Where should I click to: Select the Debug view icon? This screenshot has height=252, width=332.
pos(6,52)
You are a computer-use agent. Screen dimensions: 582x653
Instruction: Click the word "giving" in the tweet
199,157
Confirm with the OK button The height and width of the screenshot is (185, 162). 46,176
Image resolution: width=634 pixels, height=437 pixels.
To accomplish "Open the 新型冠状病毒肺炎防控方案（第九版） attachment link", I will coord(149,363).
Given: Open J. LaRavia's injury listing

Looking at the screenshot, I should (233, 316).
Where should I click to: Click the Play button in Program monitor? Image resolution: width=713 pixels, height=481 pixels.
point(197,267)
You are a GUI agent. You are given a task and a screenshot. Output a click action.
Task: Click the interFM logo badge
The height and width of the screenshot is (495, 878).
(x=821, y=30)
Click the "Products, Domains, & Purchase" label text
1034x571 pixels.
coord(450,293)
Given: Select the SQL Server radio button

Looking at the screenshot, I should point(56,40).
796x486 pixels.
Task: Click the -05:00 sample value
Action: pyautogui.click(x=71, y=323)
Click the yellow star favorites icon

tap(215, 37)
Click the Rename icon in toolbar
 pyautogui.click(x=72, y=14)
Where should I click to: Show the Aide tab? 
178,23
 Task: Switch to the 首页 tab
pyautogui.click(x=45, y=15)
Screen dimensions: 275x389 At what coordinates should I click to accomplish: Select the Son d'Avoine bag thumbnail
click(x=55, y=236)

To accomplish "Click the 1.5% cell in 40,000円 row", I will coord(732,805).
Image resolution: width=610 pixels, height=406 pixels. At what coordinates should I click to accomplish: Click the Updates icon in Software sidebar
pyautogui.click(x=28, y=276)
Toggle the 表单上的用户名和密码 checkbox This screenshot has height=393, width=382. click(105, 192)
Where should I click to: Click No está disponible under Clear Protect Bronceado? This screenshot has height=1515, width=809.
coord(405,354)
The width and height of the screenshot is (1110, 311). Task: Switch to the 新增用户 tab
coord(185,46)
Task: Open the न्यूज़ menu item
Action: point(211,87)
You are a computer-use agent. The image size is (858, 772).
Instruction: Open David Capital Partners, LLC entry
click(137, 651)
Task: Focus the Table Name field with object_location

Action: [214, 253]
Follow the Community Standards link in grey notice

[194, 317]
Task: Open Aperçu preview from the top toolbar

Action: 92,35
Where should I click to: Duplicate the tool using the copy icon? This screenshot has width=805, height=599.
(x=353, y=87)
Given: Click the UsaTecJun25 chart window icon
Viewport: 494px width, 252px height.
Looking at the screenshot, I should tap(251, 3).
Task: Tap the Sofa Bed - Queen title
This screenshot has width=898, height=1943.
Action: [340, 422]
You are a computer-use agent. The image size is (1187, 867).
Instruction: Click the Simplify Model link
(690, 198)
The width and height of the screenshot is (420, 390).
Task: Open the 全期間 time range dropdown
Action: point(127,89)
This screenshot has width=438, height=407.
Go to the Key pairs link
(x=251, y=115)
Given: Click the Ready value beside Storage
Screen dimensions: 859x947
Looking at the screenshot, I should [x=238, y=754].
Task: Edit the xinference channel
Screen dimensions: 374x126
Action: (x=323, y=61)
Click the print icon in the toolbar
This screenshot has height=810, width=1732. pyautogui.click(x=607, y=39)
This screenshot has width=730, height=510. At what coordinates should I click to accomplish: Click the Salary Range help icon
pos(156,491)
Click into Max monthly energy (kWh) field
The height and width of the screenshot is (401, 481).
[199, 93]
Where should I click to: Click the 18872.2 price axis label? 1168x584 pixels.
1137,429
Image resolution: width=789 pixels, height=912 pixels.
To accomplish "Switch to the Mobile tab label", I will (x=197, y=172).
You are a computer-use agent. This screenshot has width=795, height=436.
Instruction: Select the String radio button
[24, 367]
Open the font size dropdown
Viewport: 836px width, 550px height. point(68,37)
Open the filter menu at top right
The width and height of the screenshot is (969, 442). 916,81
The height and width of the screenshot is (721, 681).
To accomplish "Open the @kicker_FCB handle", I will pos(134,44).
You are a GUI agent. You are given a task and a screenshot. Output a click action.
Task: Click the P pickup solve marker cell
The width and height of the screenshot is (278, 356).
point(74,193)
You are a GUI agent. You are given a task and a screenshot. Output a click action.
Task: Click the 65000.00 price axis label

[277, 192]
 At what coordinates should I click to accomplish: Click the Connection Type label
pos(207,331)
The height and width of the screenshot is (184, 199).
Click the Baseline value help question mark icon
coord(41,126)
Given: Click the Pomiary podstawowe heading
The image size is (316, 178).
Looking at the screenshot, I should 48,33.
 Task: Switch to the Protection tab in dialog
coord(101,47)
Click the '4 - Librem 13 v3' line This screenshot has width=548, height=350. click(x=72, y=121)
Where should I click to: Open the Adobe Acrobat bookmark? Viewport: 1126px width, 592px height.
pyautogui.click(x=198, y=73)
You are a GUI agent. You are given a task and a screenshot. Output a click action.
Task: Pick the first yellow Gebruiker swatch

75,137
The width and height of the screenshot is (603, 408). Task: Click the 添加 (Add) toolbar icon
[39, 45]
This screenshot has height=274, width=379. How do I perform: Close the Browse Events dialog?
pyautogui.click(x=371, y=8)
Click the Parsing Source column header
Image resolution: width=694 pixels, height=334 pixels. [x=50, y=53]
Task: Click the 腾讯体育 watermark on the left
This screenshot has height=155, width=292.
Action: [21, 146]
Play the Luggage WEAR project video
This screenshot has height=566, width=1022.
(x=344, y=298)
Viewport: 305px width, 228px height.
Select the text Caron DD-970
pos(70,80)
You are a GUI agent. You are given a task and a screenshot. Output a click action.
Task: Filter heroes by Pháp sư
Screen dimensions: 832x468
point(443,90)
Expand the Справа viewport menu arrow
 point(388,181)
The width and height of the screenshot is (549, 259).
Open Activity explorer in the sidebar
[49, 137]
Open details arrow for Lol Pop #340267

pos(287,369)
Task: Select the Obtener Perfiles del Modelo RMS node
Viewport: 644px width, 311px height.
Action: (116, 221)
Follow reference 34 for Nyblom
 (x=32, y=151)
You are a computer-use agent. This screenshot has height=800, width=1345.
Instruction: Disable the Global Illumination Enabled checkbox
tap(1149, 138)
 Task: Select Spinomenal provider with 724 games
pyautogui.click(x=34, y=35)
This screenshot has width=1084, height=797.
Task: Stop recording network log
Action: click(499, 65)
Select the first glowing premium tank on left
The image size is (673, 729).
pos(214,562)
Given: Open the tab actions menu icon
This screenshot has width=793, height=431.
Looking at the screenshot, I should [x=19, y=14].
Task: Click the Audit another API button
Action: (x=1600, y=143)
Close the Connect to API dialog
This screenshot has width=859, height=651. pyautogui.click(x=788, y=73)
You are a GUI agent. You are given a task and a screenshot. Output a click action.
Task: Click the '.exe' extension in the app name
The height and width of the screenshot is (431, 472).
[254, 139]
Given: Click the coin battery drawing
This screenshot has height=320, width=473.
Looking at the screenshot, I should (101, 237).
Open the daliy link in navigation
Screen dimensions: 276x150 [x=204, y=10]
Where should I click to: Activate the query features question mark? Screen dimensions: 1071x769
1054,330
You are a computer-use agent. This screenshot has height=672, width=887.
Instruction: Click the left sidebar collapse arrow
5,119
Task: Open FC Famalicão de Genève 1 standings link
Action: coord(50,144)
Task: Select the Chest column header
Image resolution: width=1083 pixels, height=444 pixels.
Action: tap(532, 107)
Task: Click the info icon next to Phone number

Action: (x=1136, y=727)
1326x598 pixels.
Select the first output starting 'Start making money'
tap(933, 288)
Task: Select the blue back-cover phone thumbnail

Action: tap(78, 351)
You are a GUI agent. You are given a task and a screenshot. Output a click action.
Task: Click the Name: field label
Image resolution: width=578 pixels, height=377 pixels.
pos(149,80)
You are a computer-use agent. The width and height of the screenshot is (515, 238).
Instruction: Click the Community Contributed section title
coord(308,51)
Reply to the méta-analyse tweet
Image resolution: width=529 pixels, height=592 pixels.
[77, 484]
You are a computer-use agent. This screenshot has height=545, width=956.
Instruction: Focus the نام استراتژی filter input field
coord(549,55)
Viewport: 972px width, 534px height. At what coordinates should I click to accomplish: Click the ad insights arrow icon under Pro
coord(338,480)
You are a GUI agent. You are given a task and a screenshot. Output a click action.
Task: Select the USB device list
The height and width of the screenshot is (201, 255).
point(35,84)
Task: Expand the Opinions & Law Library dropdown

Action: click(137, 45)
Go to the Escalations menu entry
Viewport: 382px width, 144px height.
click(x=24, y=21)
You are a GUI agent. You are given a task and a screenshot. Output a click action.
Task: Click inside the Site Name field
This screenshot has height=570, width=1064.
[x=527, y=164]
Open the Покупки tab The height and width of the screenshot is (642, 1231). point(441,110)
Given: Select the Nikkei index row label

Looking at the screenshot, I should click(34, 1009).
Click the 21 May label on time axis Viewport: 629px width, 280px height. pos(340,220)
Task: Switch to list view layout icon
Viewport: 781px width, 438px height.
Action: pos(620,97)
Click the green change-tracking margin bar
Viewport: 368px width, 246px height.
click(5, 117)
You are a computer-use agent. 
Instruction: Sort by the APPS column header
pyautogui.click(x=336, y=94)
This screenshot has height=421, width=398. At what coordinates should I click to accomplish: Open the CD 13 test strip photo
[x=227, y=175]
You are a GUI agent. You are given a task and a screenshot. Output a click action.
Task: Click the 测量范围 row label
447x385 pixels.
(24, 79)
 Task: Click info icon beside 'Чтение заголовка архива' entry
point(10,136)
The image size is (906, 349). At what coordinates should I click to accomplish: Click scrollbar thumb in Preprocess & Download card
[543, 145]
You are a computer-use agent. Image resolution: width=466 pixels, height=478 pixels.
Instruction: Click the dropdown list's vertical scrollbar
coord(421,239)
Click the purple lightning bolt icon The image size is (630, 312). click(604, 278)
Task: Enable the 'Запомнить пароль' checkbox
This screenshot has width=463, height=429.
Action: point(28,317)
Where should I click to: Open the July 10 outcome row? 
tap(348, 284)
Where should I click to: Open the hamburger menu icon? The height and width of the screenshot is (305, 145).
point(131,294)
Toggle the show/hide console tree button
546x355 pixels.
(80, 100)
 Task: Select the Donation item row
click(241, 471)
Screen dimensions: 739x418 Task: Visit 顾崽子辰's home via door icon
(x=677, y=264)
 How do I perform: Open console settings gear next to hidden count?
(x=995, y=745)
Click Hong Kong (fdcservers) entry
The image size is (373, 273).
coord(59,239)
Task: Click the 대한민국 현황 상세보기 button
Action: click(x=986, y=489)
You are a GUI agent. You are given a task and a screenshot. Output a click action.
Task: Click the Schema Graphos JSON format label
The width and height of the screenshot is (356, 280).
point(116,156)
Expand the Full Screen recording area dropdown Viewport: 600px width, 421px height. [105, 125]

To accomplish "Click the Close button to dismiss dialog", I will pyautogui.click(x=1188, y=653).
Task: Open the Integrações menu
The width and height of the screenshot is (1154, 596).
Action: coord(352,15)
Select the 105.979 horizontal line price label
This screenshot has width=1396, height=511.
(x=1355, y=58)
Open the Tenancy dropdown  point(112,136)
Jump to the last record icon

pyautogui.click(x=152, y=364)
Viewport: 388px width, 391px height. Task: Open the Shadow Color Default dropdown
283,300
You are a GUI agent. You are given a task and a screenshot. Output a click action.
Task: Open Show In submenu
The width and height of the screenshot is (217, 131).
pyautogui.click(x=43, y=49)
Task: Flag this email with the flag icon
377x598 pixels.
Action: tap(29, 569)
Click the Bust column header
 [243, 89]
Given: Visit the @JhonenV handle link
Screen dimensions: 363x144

# # #

> _WHAT IS EXPECTED_
All that is wanted is the stretch of lines above from the one containing "This screenshot has height=155, width=292." through the one containing "Task: Select the Obtener", duplicated exactly.

> _YOUR RESPONSE_
This screenshot has height=155, width=292.
Action: [21, 146]
Play the Luggage WEAR project video
This screenshot has height=566, width=1022.
(x=344, y=298)
Viewport: 305px width, 228px height.
Select the text Caron DD-970
pos(70,80)
You are a GUI agent. You are given a task and a screenshot. Output a click action.
Task: Filter heroes by Pháp sư
Screen dimensions: 832x468
point(443,90)
Expand the Справа viewport menu arrow
 point(388,181)
The width and height of the screenshot is (549, 259).
Open Activity explorer in the sidebar
[49, 137]
Open details arrow for Lol Pop #340267

pos(287,369)
Task: Select the Obtener Perfiles del Modelo RMS node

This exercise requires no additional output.